Global wave of asset-linked securitization increasingly converts dead, idle, and underutilized public corporate, infrastructure, physical, and intangible assets into new sources of immediate fiscal liquidity and future revenue flows that are required to close infrastructure gaps and unlock latent growth potentials, without the burden of interest payments through the budget, as commercial investors in such securities are happy to wait for the profits or rent to be unlocked by the assets, mostly at their own risk, with the comfort that most of such securities have investment grade ratings by foremost agencies.

The latest example is that global outstanding sukuk reached $754.1 billion in Q2 of 2021, according to Fitch, after racing from US$178 billion in 2011 to US$573 billion in 2020. New issuance of US$174 billion in 2020 was about the same as the total outstanding stock in 2011. More importantly, sovereign, and quasi-sovereign bonds accounted for 52 percent of issuance in 2020, as Malaysia, Saudi Arabia, and about six other governments, mostly from oil-producing countries, successfully issued interest-free commercial bonds to replace interest paying ones; corporate bonds were 38 percent; supranational bonds were 10 percent.

Sukuk’s shares in the total funding mix has only just leaped to 36 percent in 2021, according to Fitch. Underscoring the fact that the gains of India and a few other countries who have learnt to attract record levels of foreign capital inflows by issuing asset-based bonds targeted at their diaspora predated the rise of sukuk, and the breakthroughs of China, Brazil, India, and a few other developing countries in leveraging on local assets to receive record levels of global equity inflows through cross-border mergers and acquisitions and greenfield deals have long been underway before the rise of sukuk. Nigeria’s options are endless!
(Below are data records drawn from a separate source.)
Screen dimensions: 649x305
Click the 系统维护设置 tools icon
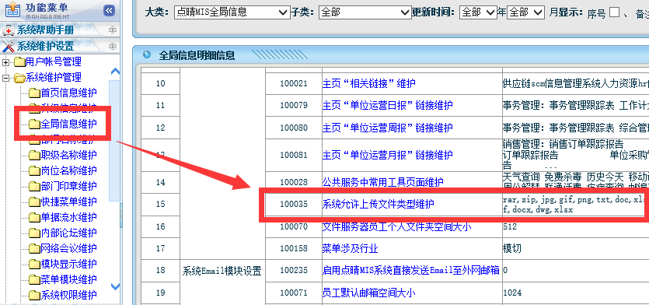tap(9, 46)
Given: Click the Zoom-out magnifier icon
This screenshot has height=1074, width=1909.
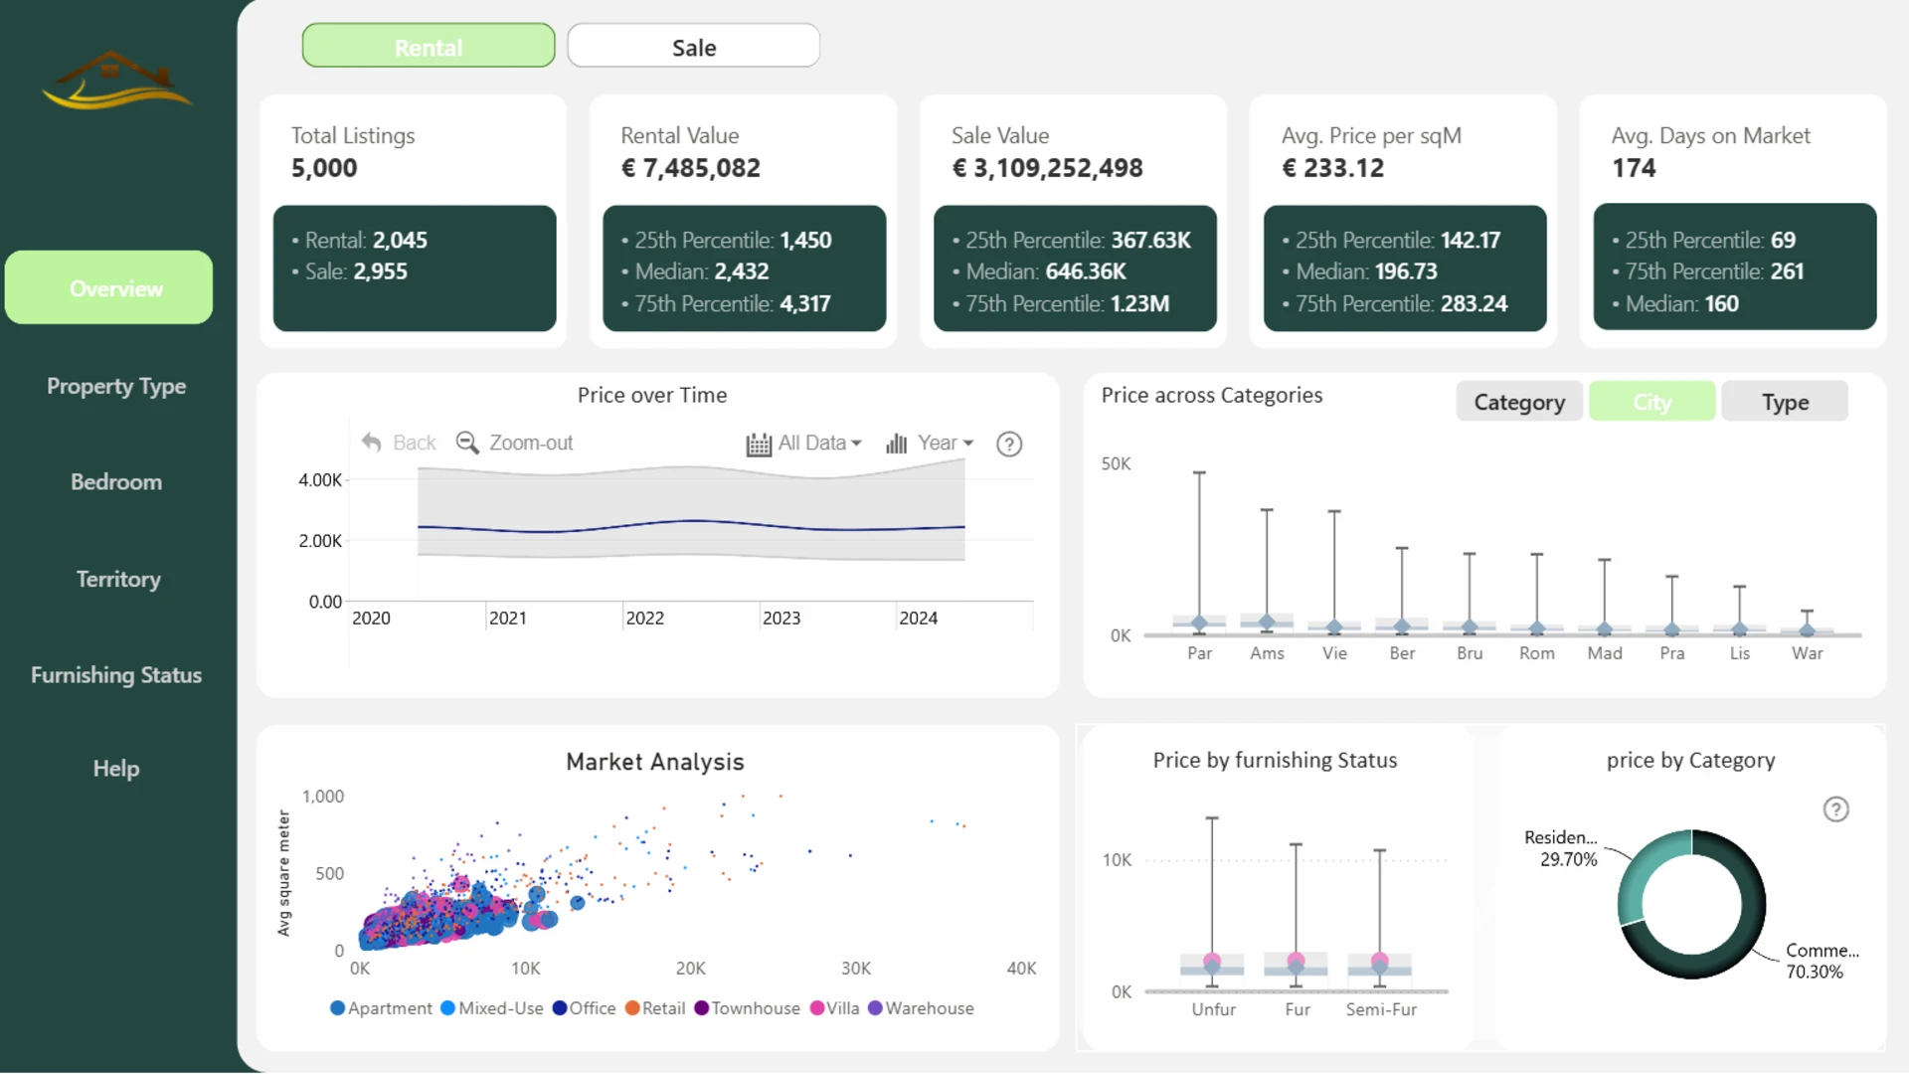Looking at the screenshot, I should coord(466,443).
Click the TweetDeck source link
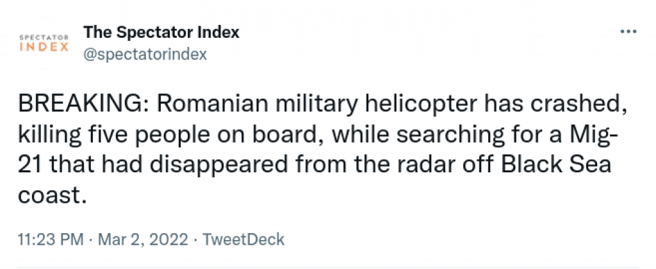This screenshot has height=269, width=656. (x=243, y=240)
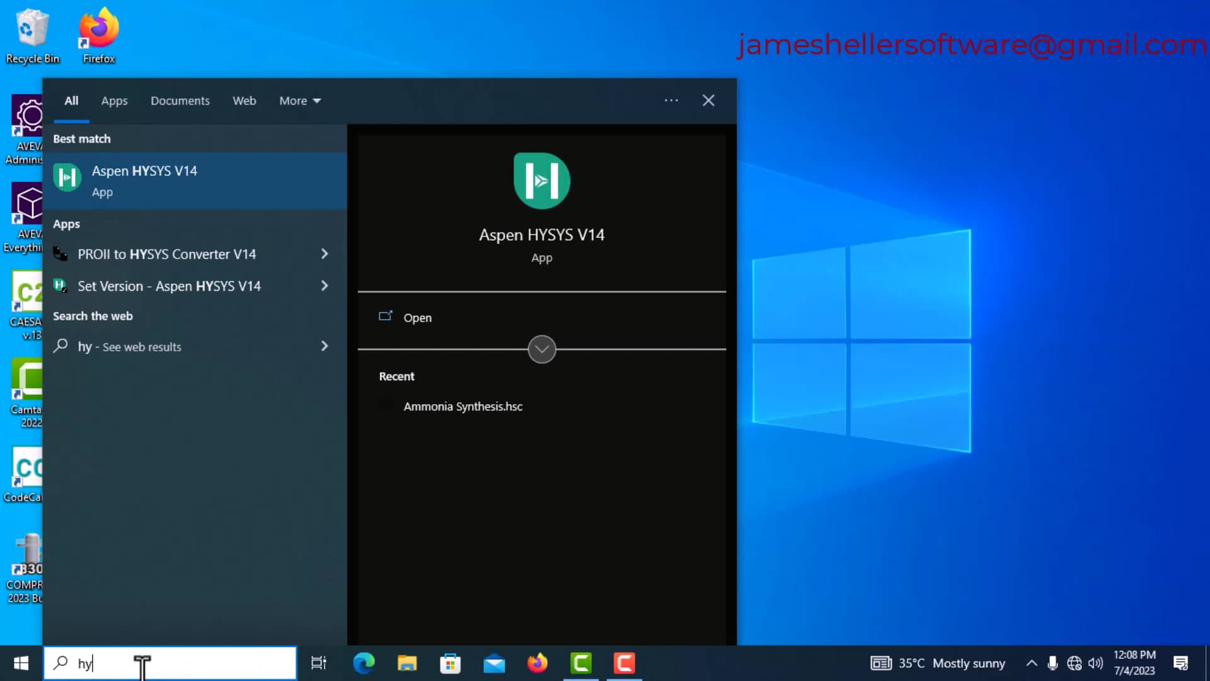Expand the circular chevron below Open
This screenshot has height=681, width=1210.
(x=541, y=349)
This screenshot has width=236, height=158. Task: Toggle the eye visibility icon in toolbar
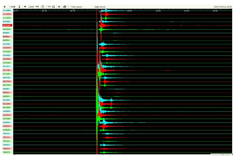click(x=25, y=7)
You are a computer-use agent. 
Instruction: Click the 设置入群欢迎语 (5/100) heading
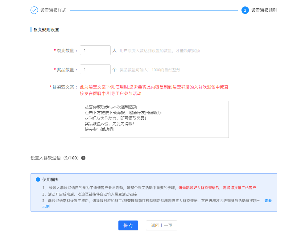coord(55,158)
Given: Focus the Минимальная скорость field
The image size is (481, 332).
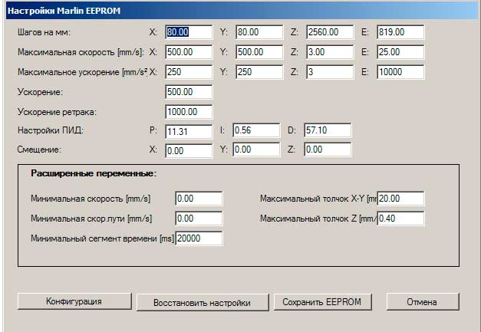Looking at the screenshot, I should pyautogui.click(x=199, y=199).
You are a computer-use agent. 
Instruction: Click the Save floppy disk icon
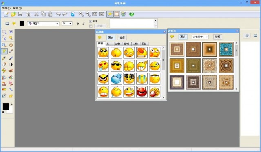(x=20, y=14)
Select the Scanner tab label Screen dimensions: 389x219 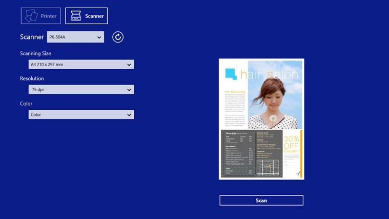94,16
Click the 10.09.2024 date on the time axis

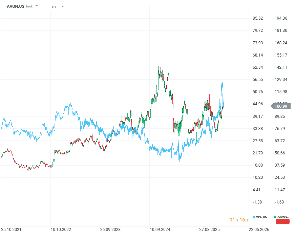(x=160, y=229)
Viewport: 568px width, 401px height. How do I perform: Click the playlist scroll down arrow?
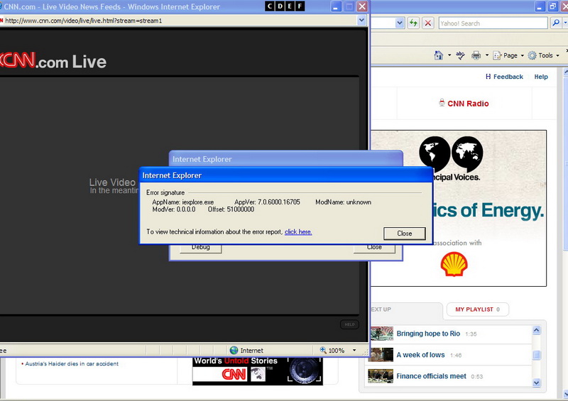[x=537, y=383]
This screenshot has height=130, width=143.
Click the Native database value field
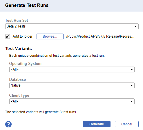[72, 85]
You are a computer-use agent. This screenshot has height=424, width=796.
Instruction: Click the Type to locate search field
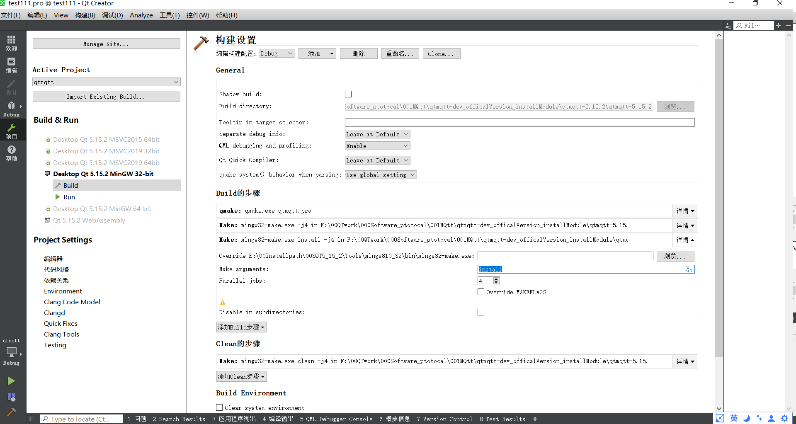[81, 419]
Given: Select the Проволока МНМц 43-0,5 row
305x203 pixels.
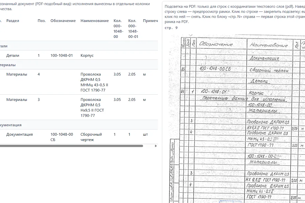Looking at the screenshot, I should tap(79, 82).
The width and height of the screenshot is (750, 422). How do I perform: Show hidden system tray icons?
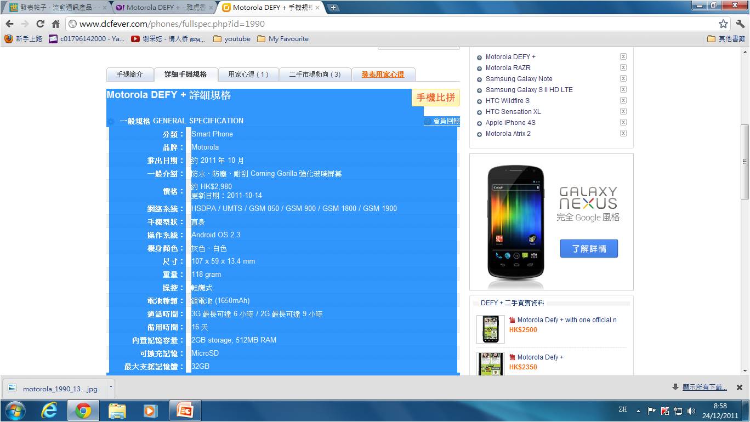pyautogui.click(x=638, y=410)
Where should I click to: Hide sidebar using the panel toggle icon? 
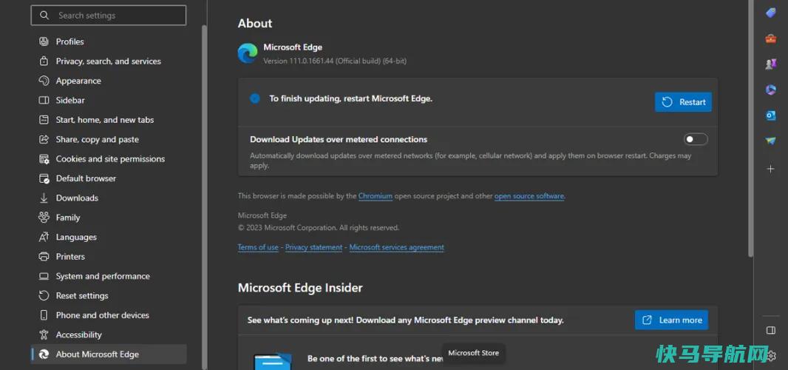(x=770, y=330)
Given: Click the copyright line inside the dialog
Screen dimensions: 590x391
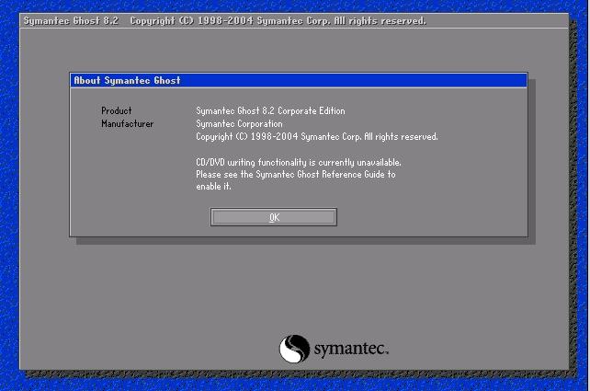Looking at the screenshot, I should [316, 137].
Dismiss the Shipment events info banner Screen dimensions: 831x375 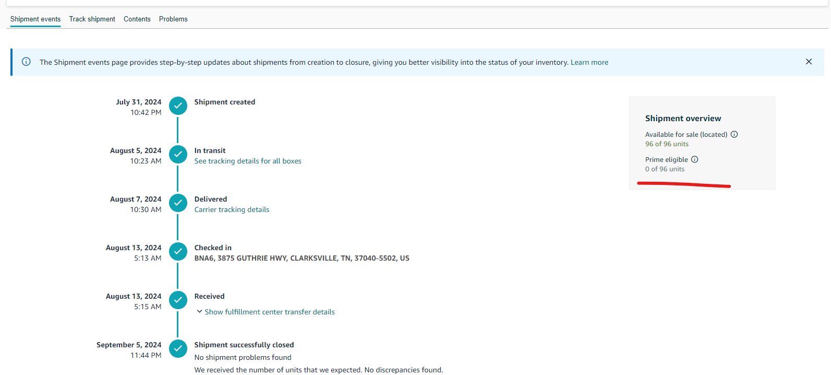coord(809,62)
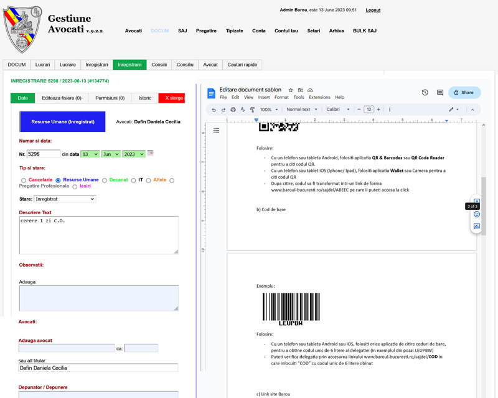
Task: Show document outline icon
Action: point(216,130)
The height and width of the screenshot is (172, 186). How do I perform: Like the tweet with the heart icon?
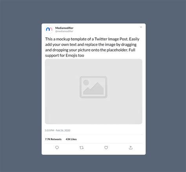click(106, 148)
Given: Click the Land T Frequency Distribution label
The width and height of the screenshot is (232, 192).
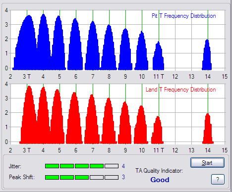Looking at the screenshot, I should 181,90.
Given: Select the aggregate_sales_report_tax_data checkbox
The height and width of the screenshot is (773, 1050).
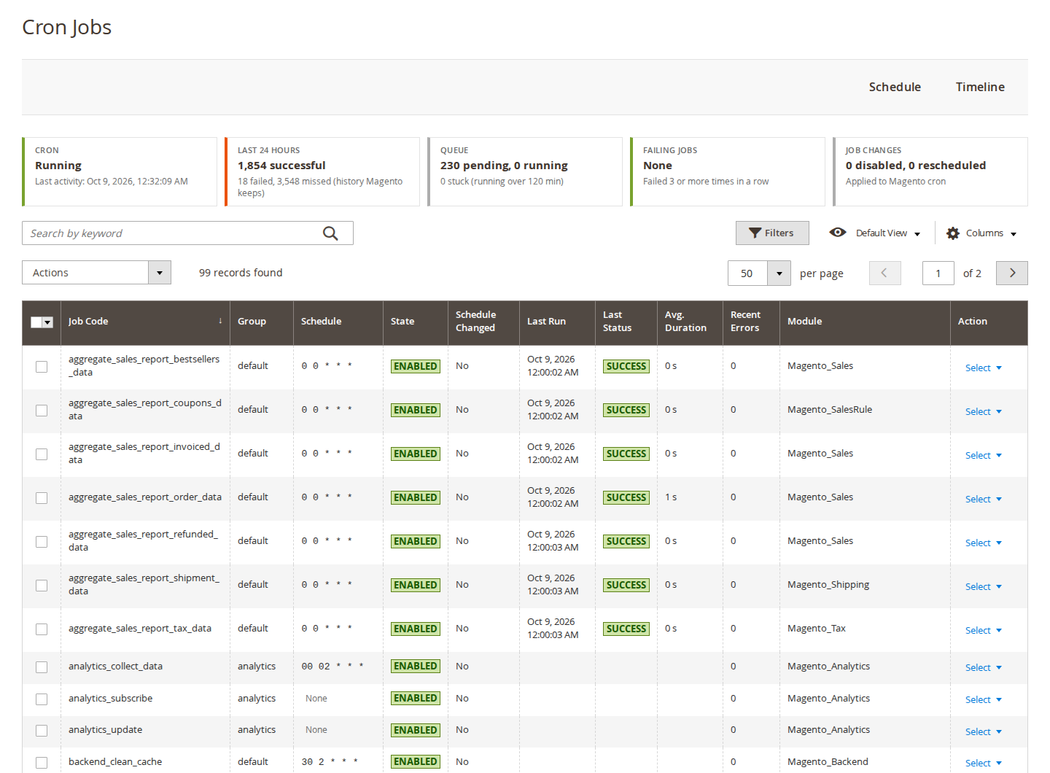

Nigeria should aggressively restructure its debt portfolio by replacing interest-paying commercial bonds with interest-free commercial bonds on a wholesale basis to drastically reduce or eliminate the N4.9 trillion annual average interest payments that is projected in the 2022-2024 MTEF.

Rather than issue interest-paying bonds to fund infrastructure, we should create special-purpose vehicles for packaging infrastructure assets for interest-free financing through asset-linked non-convertible or convertible bonds. Ideally, this should happen in a rule-based fiscal regime with an independent advisory fiscal commission as a watchdog.